Mathematically these two move mechanisms are related like positive and negative numbers, physically like matter and antimatter.
Short History of Reverse Sowing
The oldest game based on reverse sowing was introduced in 1980 by an anonymous train passenger to the mathematical community. It is called Bulgarian Solitaire. Also known as Deterministic Bulgarian Solitaire, it has become a favorite pastime of mathematicians and you'll find hundreds of pages about this game on the web.
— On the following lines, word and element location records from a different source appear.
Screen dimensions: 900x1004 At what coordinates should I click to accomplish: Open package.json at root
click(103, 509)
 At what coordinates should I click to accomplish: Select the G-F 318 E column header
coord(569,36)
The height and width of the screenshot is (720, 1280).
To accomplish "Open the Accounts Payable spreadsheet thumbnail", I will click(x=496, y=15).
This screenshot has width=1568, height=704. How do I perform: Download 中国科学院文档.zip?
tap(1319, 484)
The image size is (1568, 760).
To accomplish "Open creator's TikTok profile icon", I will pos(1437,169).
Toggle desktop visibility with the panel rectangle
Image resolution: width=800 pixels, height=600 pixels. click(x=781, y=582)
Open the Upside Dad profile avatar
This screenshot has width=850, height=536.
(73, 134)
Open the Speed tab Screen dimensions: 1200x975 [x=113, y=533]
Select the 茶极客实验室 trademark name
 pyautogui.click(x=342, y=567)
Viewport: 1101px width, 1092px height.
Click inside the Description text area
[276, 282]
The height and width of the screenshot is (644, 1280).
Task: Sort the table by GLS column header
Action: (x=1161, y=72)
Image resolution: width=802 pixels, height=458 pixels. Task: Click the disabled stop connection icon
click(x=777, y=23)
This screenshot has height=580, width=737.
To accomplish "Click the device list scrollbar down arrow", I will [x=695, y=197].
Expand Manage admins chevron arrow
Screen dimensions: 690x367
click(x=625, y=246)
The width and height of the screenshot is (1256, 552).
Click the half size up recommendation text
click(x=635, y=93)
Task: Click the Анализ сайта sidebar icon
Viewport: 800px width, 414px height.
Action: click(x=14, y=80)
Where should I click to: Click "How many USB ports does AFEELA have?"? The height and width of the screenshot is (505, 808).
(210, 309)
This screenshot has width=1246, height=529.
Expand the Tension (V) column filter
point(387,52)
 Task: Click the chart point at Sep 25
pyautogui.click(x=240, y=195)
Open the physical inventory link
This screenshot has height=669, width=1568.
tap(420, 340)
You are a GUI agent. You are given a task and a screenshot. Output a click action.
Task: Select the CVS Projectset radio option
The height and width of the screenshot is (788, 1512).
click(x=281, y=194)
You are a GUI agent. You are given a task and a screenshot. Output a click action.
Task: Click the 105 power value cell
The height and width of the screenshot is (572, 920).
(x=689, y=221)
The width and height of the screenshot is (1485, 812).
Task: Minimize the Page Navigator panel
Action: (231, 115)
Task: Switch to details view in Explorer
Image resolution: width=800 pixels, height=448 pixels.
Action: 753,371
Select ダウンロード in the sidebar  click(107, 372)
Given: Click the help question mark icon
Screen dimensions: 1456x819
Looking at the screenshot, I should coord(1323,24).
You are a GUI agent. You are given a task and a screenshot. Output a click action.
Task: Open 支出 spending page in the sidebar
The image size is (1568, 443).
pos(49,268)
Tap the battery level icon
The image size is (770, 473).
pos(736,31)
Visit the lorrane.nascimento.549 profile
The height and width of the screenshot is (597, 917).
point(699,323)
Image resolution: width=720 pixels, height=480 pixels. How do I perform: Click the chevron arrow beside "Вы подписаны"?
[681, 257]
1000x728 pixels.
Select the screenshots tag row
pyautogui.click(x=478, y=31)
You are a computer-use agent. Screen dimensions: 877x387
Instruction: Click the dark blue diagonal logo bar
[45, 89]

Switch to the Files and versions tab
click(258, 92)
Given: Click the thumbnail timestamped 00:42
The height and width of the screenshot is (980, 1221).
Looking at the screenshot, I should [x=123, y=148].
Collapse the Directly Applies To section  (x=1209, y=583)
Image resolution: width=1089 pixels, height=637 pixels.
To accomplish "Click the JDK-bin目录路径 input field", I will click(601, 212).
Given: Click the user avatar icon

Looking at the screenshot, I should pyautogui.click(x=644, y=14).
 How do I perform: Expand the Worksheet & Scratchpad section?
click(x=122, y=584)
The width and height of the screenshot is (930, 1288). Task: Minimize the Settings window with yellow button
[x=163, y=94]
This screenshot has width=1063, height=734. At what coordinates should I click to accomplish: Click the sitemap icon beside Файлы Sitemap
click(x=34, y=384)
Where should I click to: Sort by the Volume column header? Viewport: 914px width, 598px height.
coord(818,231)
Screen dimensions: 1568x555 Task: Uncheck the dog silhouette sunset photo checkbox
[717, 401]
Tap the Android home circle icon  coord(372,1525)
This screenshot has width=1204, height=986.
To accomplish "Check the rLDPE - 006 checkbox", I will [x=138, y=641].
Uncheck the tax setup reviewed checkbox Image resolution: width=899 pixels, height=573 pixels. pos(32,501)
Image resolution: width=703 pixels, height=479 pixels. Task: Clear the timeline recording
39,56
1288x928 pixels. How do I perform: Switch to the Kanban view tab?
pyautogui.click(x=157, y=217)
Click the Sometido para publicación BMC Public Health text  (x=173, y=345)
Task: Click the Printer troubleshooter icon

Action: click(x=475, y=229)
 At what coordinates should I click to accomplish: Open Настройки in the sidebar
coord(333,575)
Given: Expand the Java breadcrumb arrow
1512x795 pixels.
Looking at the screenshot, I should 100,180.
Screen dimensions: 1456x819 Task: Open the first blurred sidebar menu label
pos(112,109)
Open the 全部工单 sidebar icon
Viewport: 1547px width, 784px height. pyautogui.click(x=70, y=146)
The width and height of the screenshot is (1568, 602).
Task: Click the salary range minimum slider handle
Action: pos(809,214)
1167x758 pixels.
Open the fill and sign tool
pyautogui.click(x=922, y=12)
Other solitaire variants include Austrian Solitaire (Ethan Akin & Morton David Davis (USA), 1985), Montreal Solitaire (Chris Cannings & John Haigh (England), 1992), Carolina Solitaire (Andrej Andreev (Bulgaria), 1997) and Random Bulgarian Solitaire (Serguei Popov (Brazil), 2003). Two-person games have also been suggested such as Reaping (Jeff Erickson (USA), 1996), an unnamed game by David Eppstein (David Eppstein (USA), 1999), and Two-handed Bulgarian Solitaire (Tim Bancroft (USA), 2004).
The mathematical solution for Stones in Cups involves reverse sowing.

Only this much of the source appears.